The data should be transcribed in its entirety, word for word.

______________________________

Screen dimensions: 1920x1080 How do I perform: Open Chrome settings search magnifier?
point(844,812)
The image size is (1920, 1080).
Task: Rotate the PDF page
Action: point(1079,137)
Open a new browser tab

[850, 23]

______________________________

Exercise output:
Screen dimensions: 1920x1080 How do I perform: Open Chrome settings search magnifier?
point(844,812)
The image size is (1920, 1080).
Task: Rotate the PDF page
Action: point(1079,137)
Open a new browser tab

[850, 23]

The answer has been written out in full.